Finally, some more Vintage Catholic for you  – a 7th grade textbook published in 1935 by MacMillan, part of The Christ Life Series in Religion.  Authors are the famed liturgist Dom Virgil Michel OSB, another Benedictine, and Dominican sisters.

Note the tone.  It treats the young reader, not as consumer or client to be served or pandered to, but as a part of the Church with a vital role to play and a spiritual life capable of “courageous penance.”   I really love the paragraphs on p. 146 that set the global scene for the season.

On the eve of Septuagesima, with Vespers, the solemn evening prayer of the Church, all the members of the Mystical Body of Christ, bidding farewell to the Alleluia, suggestive of the joys of the Christmas Period, turn their steps toward the mountainous paths which lead to Easter. Thousands and thousands of people upon the stage of life are adjusting themselves to their roles in this drama—this drama which is real life. Old men are there and old women, youths and maidens, and even little children. From all parts of the world they come and from all walks of life—kings and queens, merchants and laborers, teachers and students, bankers and beggars, religious of all orders, cardinals, bishops, and parish priests, and leading them all the Vicar of Christ on earth. All are quietly taking their places, for all are actors in the sublime mystery drama of our redemption. We, too, have our own parts to play in this living drama. And there is no rehearsal. We begin now, on Septuagesima, following as faithfully as we can the guidance of the Holy Spirit, which comes to us particularly in the Mass and the sacraments.

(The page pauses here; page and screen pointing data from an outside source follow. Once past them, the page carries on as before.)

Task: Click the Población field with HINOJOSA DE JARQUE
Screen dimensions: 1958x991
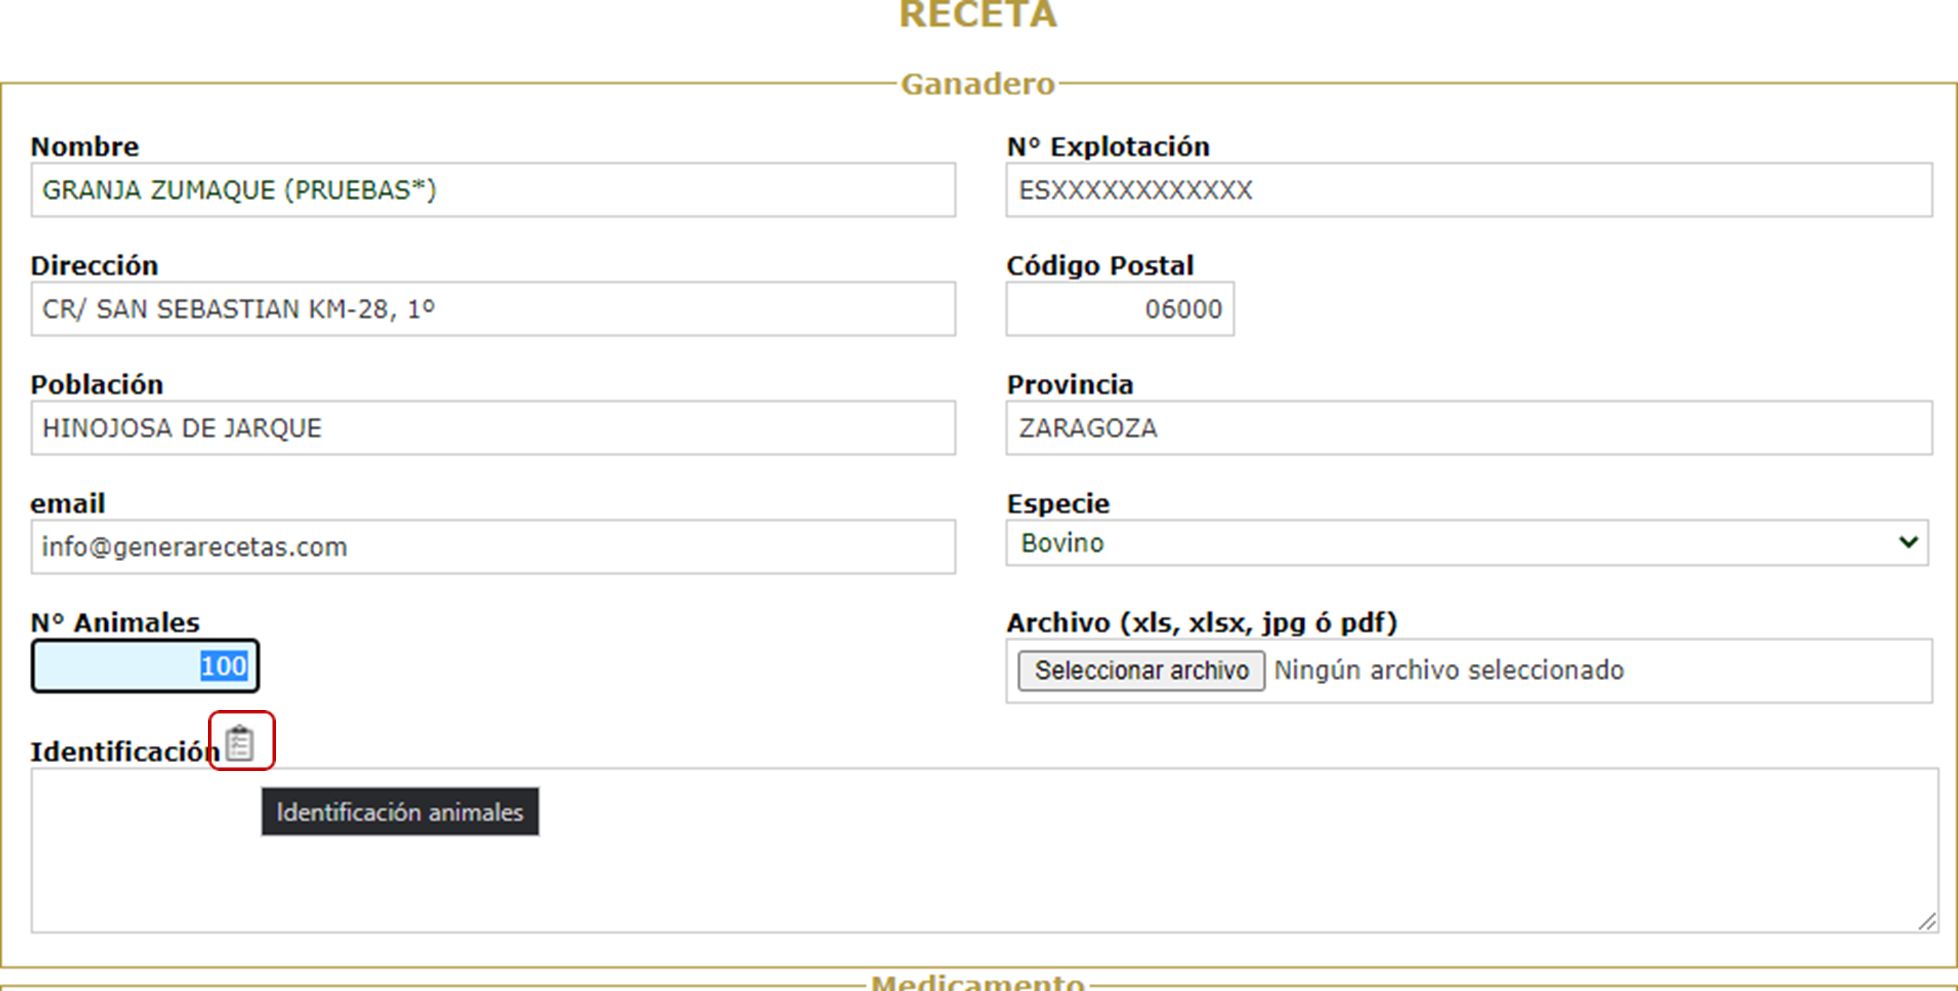Action: [x=492, y=428]
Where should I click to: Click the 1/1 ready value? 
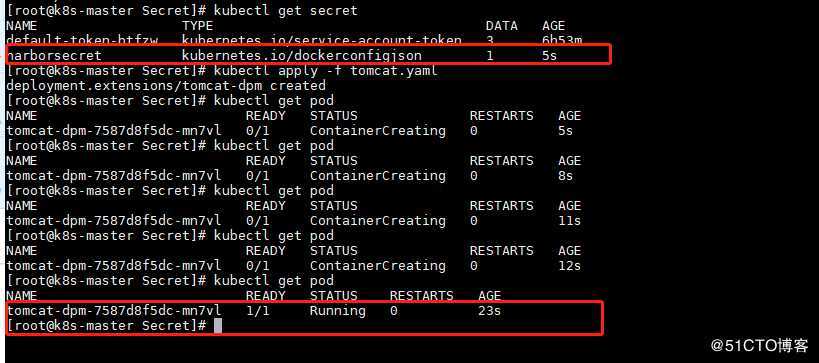258,311
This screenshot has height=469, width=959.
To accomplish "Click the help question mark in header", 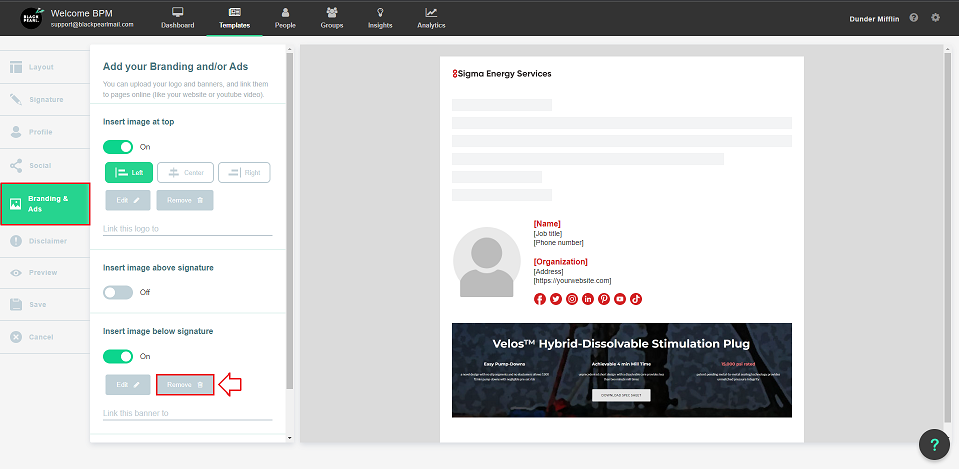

If you click on the images, full-screen, readable versions should come up. 

"Charlotte Was Both"

"Charlotte Was Both"

 

What is also missing is that contemporary pervasive, nervous, anxiety-ridden definition of Lent as essentially about helping you feel a certain way about life and yourself, and if you follow these steps, it’s going to be a super dynamic time for you and give you a fabulous sense of purpose. None of that.  Just a sense of respect for each person’s capacity to respond to God, and trust that God is drawing each one to him.